Harry M. Caudill photo

Harry M. Caudill

Caudill served in World War II as a private in the U.S. Army and was elected three times as to the Kentucky State House of Representatives. He taught in the History Department at the University of Kentucky from 1976 to 1984.

A common theme explored in many of Caudill's writings is the historic underdevelopment of the Appalachian region (particularly his own home area of southeastern Kentucky). In several of his books (most prominently Night Comes to the Cumberlands, 1962) and many of his published articles, he probes the historical poverty of the region, which he attributes in large part to the rapacious policies of the coal mining industries active in the region, as well as their backers: bankers of the northeastern United States. He notes that such interests most often had their headquarters not in Appalachia but in the Northeast or Midwest, and thus failed to properly reinvest their sizable profits in the Appalachian region. Following publication of Night Comes to the Cumberlands, President John F. Kennedy appointed a commission to investigate conditions in the region and subsequently more than $15 billion in aid was invested in the region over twenty-five years.

In his later years he became an active opponent of the rapidly growing practice of strip mining as practiced by companies working in Appalachia, which he believed was causing irreparable harm to the land and its people. He published articles in many magazines in addition to speaking out about the subject. Caudill pointed out that strip mining could be done responsibly as in England, Germany, and Czechoslovakia where topsoil, subsoil, and rocks are removed separately and placed back in layers in their original order.

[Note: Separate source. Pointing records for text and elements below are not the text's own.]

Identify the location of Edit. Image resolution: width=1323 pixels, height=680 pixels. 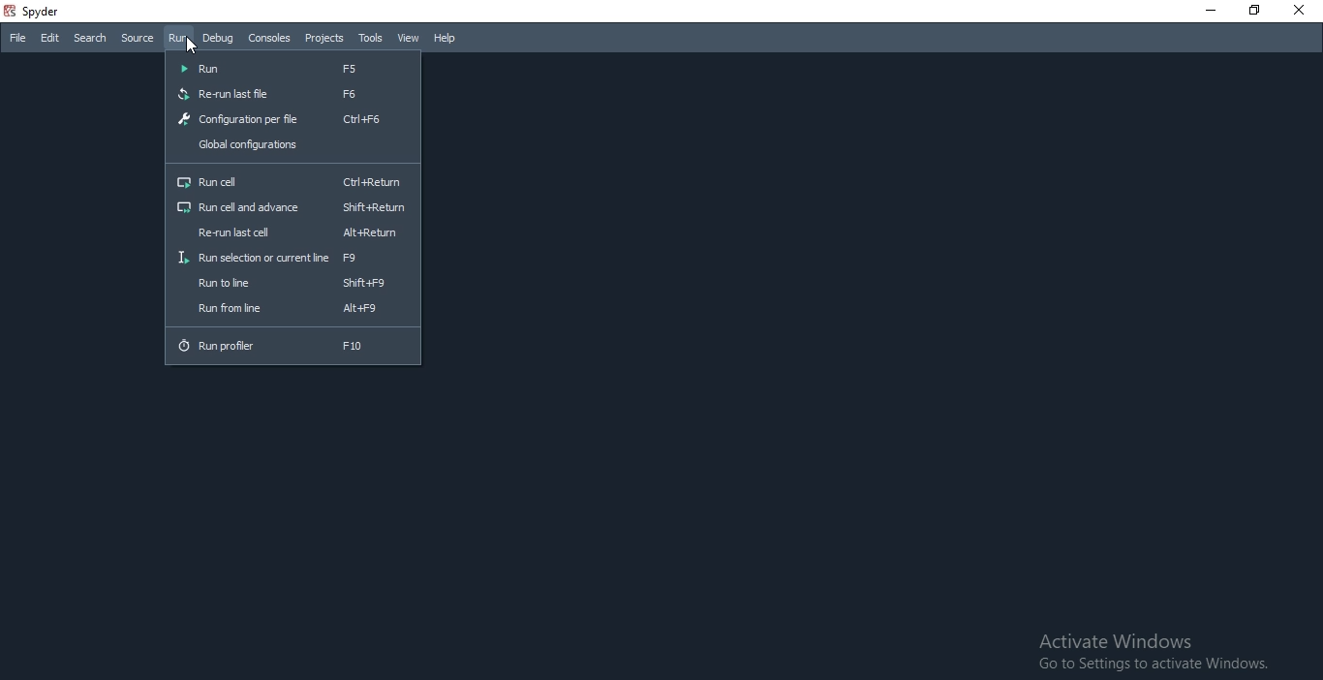
(50, 38).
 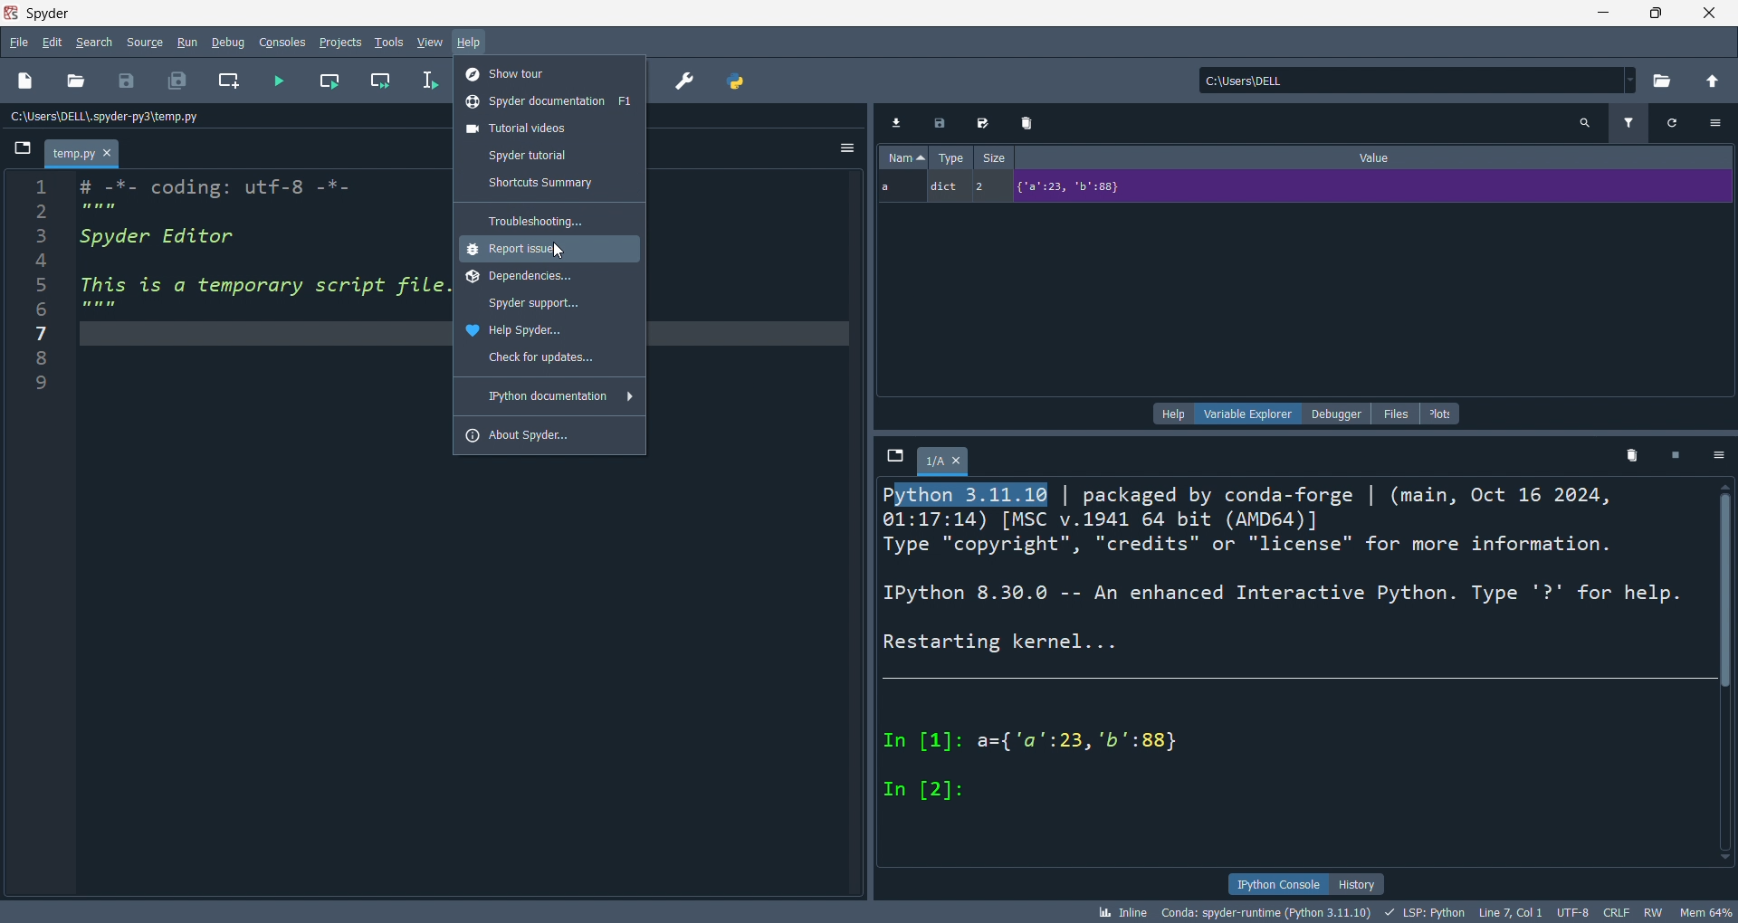 What do you see at coordinates (550, 218) in the screenshot?
I see `troubleshooting` at bounding box center [550, 218].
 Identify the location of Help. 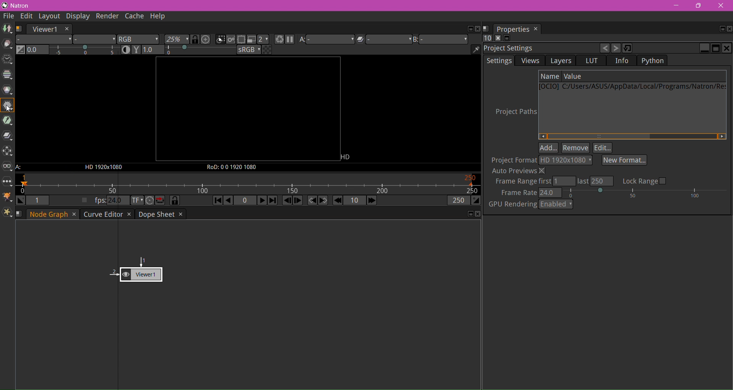
(158, 16).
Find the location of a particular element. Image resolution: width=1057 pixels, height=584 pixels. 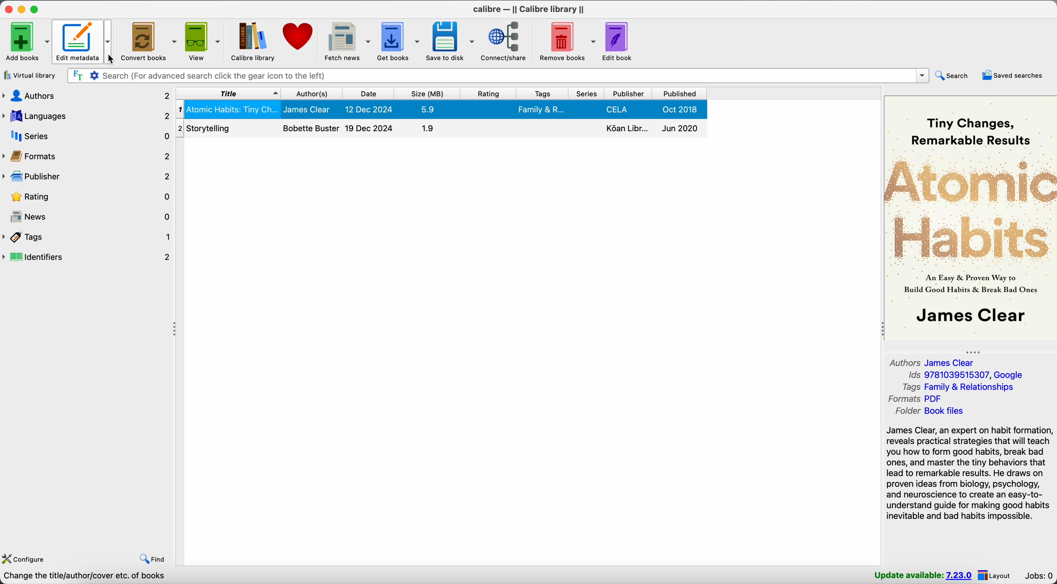

close Calibre is located at coordinates (7, 8).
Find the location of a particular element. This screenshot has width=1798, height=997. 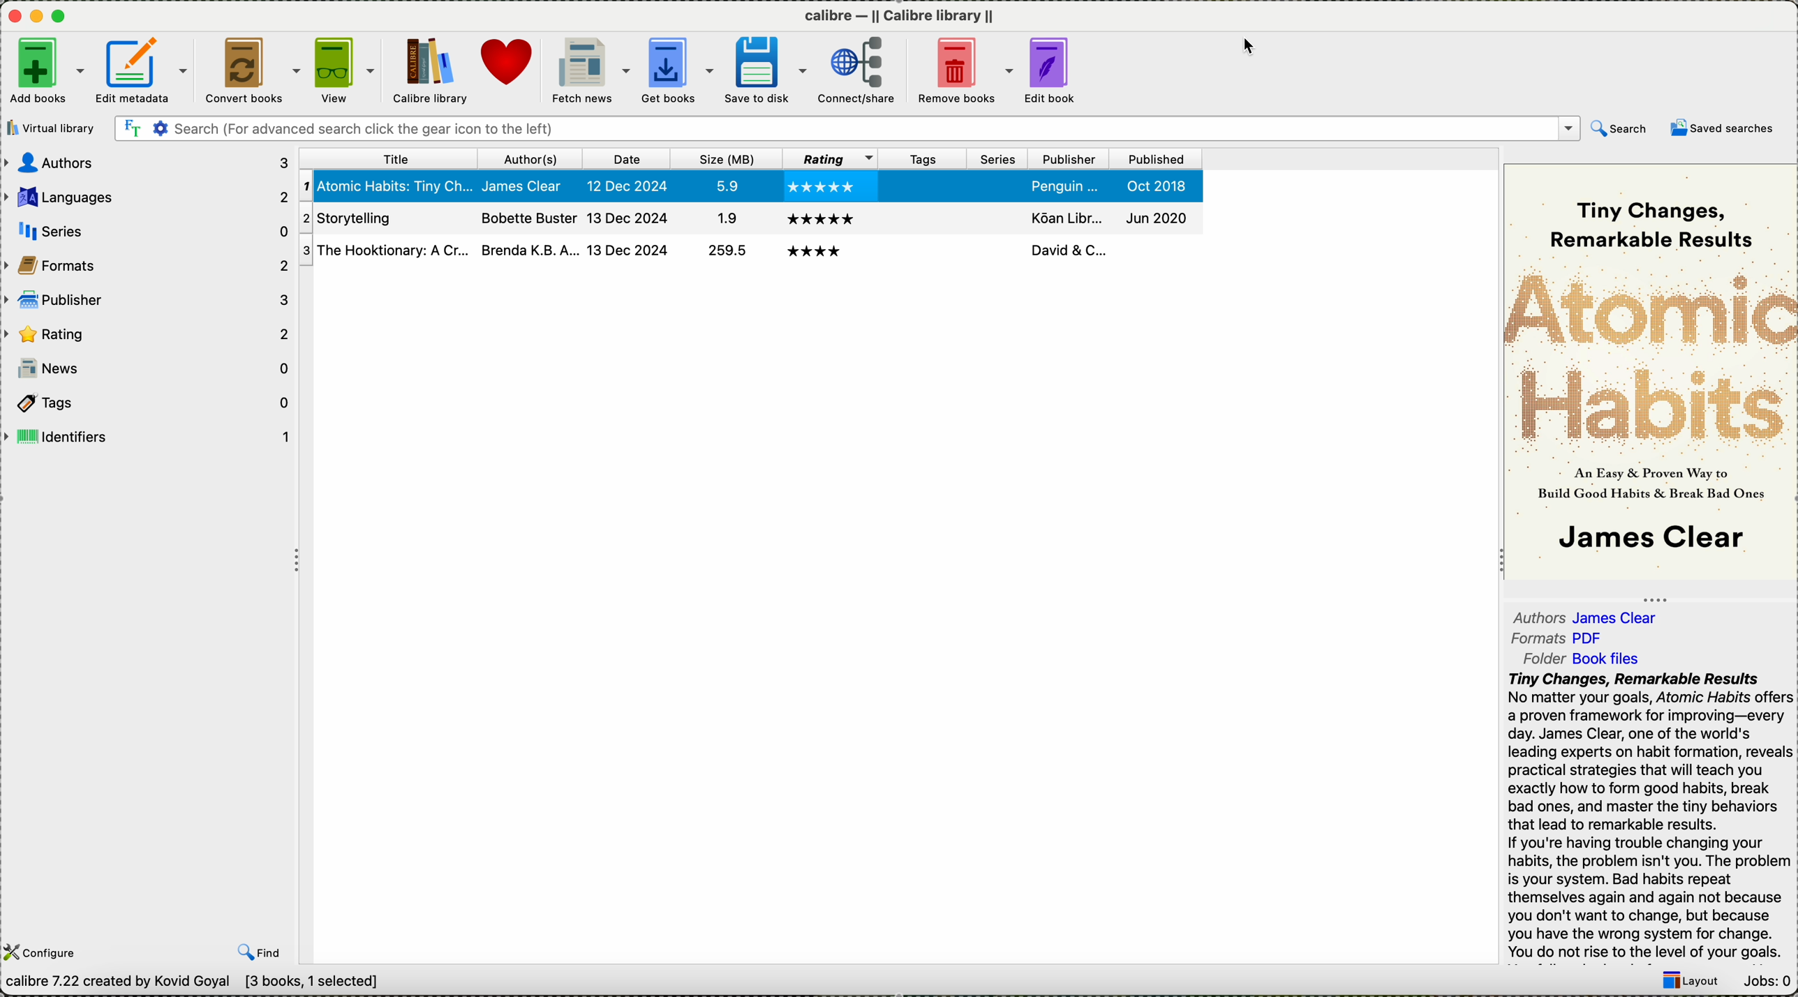

formats is located at coordinates (147, 264).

Caudill became interested in the work of William Shockley, a scientist with controversial eugenicist stances at Stanford University in California. Caudill came to believe in Shockley's theory of "dysgenics," the argument that unintelligent people weaken the genes of a "race" over time. He felt that "genetic decline" in Eastern Kentucky contributed to issues of poverty. "The slobs continue to multiply," Caudill wrote in a 1975 letter to Time magazine. The editors of Time rejected Caudill's letter.

He also produced several volumes of folklore and oral history, which he collected himself from residents of the area centering on Letcher County and Harlan County, Kentucky. One of those oral history interviews in 1941 of a man who would have been about 90 years old, was the basis for the 1995 movie, Pharaoh's Army, starring Chris Cooper, Patricia Clarkson, and Kris Kristofferson.

Caudill killed himself with a gunshot to the head in 1990, faced with an advancing case of Parkinson's disease.[1] He is buried in Battle Grove Cemetery, Cynthiana, Kentucky.


“The tragedy of Central Appalachia is that it is becoming more marginalized in American life just when the country needs more than ever what it has to offer. At a time when the bonds of community and family are visibly failing and people feel more alone than ever, and as they are bombarded from all sides with more demands, and with more "data" that they can possibly digest, Appalachia offers a model for a less frenetic and more measured way of life. People of Appalachian descent elsewhere in the nation-and they number many millions-still feel deep ties to some Appalachian hamlet or hollow as to an ancestral homeland, though they may never have even visited it. As they make their way in the big world of getting and spending they know that something valuable has been lost for all they may have gained. That less frenetic way of life is deeply embedded in Appalachian culture, which has proved incredibly tough and enduring. Yet Appalachia has now been so thoroughly bypassed and forgotten that it cannot give, because the rest of America will not take, what could be it's greatest gift.”